### Exercise description
Please count the lines in the records below that include the word "computer" and report only the total.

--- Recorded data Enclosed Below ---

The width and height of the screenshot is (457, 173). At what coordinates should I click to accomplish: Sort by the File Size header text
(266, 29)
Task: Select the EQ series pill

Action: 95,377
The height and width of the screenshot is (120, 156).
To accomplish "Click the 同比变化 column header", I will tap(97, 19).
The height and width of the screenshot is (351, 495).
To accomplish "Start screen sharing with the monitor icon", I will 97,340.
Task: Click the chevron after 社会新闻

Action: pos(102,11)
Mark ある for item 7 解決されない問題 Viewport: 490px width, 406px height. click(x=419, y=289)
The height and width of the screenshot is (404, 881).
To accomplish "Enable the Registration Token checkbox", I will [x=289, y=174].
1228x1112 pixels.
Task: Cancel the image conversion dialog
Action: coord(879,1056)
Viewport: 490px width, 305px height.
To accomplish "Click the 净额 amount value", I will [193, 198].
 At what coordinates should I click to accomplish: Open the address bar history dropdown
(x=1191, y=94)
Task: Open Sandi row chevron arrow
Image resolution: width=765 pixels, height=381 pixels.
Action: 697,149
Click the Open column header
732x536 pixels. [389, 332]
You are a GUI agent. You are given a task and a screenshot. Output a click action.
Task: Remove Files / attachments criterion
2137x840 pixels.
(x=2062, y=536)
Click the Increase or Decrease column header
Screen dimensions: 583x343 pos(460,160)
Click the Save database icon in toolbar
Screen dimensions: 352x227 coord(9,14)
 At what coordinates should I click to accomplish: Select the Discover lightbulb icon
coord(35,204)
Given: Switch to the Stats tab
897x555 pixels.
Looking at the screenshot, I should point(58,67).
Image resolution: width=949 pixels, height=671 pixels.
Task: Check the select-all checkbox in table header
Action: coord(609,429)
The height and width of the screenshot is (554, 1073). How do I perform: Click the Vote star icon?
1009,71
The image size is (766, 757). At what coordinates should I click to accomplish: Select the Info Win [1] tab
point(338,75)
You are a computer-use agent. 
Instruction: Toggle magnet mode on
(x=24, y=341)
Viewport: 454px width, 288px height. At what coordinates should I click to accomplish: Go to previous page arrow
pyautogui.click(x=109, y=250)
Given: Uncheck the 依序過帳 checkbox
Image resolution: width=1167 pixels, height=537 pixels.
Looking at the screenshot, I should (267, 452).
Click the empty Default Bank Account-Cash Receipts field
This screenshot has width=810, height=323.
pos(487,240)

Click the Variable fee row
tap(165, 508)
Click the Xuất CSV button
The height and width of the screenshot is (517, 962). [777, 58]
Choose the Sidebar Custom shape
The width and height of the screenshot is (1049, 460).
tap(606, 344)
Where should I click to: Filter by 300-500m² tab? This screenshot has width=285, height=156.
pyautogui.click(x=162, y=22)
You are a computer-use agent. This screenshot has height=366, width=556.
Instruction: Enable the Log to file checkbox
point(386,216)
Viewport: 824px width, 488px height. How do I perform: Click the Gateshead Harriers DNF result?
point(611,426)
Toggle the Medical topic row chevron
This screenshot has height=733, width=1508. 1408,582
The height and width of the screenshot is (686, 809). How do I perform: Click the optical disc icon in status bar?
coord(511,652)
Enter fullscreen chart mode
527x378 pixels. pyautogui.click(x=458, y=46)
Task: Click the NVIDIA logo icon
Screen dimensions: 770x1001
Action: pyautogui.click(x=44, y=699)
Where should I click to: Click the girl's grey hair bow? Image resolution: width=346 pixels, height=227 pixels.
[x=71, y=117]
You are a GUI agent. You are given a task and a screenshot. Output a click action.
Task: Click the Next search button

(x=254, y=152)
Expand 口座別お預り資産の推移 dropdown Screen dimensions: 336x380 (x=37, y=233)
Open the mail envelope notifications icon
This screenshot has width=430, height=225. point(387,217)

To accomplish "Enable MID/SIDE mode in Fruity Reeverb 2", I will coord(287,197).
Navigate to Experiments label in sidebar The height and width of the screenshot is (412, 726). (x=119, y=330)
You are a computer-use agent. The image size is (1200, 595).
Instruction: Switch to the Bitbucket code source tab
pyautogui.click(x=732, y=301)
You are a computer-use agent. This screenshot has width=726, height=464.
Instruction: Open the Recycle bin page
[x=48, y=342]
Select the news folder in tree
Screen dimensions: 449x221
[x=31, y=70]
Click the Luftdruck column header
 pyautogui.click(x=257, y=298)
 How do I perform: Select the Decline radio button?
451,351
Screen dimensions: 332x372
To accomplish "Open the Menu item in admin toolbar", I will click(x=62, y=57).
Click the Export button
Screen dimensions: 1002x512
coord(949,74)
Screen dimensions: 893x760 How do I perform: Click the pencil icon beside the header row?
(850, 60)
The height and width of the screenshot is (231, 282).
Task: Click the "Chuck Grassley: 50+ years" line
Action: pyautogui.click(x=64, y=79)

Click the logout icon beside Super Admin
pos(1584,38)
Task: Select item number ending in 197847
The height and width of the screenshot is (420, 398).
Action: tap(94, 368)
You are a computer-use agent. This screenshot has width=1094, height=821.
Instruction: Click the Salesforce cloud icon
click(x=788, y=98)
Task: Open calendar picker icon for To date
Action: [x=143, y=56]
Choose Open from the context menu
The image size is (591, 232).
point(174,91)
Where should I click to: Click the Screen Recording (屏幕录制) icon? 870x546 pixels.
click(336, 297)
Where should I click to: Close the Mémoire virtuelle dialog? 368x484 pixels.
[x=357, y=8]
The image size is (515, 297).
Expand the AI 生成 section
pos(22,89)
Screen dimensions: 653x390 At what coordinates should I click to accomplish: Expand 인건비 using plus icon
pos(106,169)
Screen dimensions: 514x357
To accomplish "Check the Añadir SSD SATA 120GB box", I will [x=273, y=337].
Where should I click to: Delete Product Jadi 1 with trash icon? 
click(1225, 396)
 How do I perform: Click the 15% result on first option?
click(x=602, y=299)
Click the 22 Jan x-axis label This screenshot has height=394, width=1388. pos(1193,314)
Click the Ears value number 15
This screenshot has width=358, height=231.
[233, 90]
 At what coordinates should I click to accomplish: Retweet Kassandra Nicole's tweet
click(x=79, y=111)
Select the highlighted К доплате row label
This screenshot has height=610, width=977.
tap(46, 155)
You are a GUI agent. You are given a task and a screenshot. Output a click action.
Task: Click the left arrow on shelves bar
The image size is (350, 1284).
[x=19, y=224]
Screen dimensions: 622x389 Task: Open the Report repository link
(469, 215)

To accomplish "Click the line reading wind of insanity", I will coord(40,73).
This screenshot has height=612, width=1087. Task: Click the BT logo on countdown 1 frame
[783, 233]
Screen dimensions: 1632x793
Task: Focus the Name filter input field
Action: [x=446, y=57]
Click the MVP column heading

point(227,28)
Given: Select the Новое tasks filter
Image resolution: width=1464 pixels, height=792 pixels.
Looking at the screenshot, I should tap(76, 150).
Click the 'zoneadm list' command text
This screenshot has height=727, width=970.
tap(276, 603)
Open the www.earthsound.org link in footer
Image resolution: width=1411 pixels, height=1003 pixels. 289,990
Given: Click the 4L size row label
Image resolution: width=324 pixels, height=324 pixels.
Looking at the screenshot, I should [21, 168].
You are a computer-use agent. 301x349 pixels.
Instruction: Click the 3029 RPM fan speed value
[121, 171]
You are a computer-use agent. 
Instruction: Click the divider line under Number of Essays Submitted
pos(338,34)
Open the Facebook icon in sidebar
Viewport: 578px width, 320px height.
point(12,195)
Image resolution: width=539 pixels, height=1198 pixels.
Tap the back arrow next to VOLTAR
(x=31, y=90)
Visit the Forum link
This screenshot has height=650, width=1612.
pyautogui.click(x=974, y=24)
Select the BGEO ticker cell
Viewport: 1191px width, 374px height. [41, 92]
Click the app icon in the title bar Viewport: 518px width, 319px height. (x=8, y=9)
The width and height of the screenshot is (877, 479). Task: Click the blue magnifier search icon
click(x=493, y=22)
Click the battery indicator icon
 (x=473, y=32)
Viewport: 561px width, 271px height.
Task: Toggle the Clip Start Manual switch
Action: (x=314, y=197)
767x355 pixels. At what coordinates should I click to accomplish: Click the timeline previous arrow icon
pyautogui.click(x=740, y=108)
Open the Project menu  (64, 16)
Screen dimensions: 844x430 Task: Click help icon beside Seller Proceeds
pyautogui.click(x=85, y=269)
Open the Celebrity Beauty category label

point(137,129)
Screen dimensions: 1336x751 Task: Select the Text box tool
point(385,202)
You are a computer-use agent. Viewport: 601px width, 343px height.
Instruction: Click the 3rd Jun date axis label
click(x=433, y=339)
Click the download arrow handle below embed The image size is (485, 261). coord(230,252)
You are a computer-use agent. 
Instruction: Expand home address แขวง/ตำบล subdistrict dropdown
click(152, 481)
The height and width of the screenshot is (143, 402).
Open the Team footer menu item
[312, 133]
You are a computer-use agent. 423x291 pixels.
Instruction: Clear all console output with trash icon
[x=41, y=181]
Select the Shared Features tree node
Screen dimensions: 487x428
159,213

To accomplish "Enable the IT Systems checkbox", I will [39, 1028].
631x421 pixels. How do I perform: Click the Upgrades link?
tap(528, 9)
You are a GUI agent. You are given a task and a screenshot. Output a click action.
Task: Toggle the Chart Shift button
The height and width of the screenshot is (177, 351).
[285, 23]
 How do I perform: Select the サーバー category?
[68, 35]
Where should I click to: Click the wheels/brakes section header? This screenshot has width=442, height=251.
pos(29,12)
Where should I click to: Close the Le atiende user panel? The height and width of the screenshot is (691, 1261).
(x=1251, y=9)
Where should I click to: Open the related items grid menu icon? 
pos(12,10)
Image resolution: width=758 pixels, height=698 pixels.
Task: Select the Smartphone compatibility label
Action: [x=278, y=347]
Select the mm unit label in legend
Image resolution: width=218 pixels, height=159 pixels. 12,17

--- End of Enclosed Recorded data ---

### Result of the task
10